「梅毒を放置」するとどうなるかご存じですか? 最悪の場合、死に至ることも…【医師監修】

梅毒を放置すると、数年から数十年をかけて全身に影響を及ぼし、神経障害や心血管疾患など重篤な合併症を引き起こします。これらの後期梅毒は治療しても機能回復が困難な場合があります。早期治療が進行を防ぐ唯一の方法です。進行した場合のリスクを理解し、予防意識を高めましょう。

監修医師:
村上 知彦(薬院ひ尿器科医院)
治療せずに進行した場合
梅毒を治療せずに放置すると、数年から数十年の経過を経て重篤な合併症を引き起こします。後期梅毒や神経梅毒は生活の質を著しく低下させるため、早期治療が重要です。本章では進行した梅毒の合併症を解説します。
第3期梅毒と結節性病変の形成
感染から3年以上経過すると、第3期梅毒に移行します。この時期には「ゴム腫」と呼ばれる結節性病変が皮膚や骨、内臓に形成されます。ゴム腫は中心部が壊死して潰瘍を形成し、周囲組織を破壊します。皮膚のゴム腫は顔面や四肢に多く、治癒後に瘢痕を残します。
骨のゴム腫は長管骨や頭蓋骨に生じ、骨の変形や病的骨折を引き起こします。鼻や口蓋のゴム腫は軟骨や骨を破壊し、顔面の変形や嚥下障害、構音障害をもたらします。肝臓や脾臓、心臓などの内臓にもゴム腫が形成され、臓器機能の低下につながります。
現在ではこの段階まで進行する症例はまれですが、治療が遅れた場合や免疫不全状態にある方では進行が早まる可能性があります。第3期梅毒の病変は不可逆的な障害を残すことがあり、治療により細菌を排除しても機能回復が困難な場合があります。
神経梅毒と心血管梅毒のリスク
梅毒トレポネーマが中枢神経系に侵入すると、神経梅毒を発症します。無症候性神経梅毒は髄液検査でのみ診断され、症状を伴いません。症候性神経梅毒には髄膜血管梅毒、進行麻痺、脊髄癆などがあり、頭痛や意識障害、痙攣、運動麻痺、認知機能障害、視力障害などが現れます。

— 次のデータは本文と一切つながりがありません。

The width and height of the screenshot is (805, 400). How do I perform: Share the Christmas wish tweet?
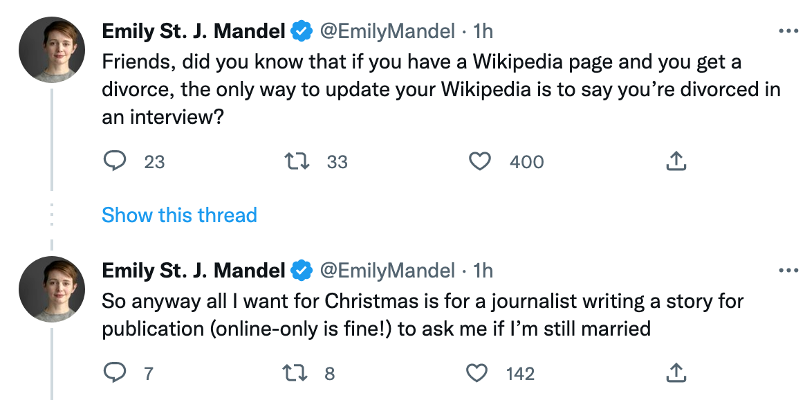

進行麻痺は人格変化や認知症様症状を呈し、日常生活に重大な支障をきたします。脊髄癆は脊髄後根の障害により、歩行障害や感覚異常、膀胱直腸障害を引き起こします。心血管梅毒は大動脈に炎症を生じ、大動脈瘤や大動脈弁閉鎖不全を引き起こします。大動脈瘤が破裂すると生命に危険が及びます。
これらの後期合併症は不可逆的な障害を残すことがあり、治療により細菌を排除しても機能回復が困難な場合があります。早期発見と早期治療が合併症を防ぐための手段となります。神経梅毒やがん血管梅毒は現在では発症頻度が低下していますが、無治療で長期間経過した場合には依然として発生する可能性があります。
まとめ
梅毒は適切な知識と早期発見により、完治が期待できる感染症です。初期症状は自覚しにくく自然に消失するため、感染リスクのある方は定期的な検査を受けることが重要です。感染経路や皮膚症状の特徴を理解し、少しでも気になる症状があれば速やかに医療機関や保健所で検査を受けてください。治療は抗菌薬により確実に行われ、早期治療であれば後遺症を残さず治癒します。パートナーとともに検査と治療を受けることで、再感染や感染拡大を防ぐことができます。本記事の情報は一般的な知識であり、個別の診断や治療方針については医療機関での相談が必要です。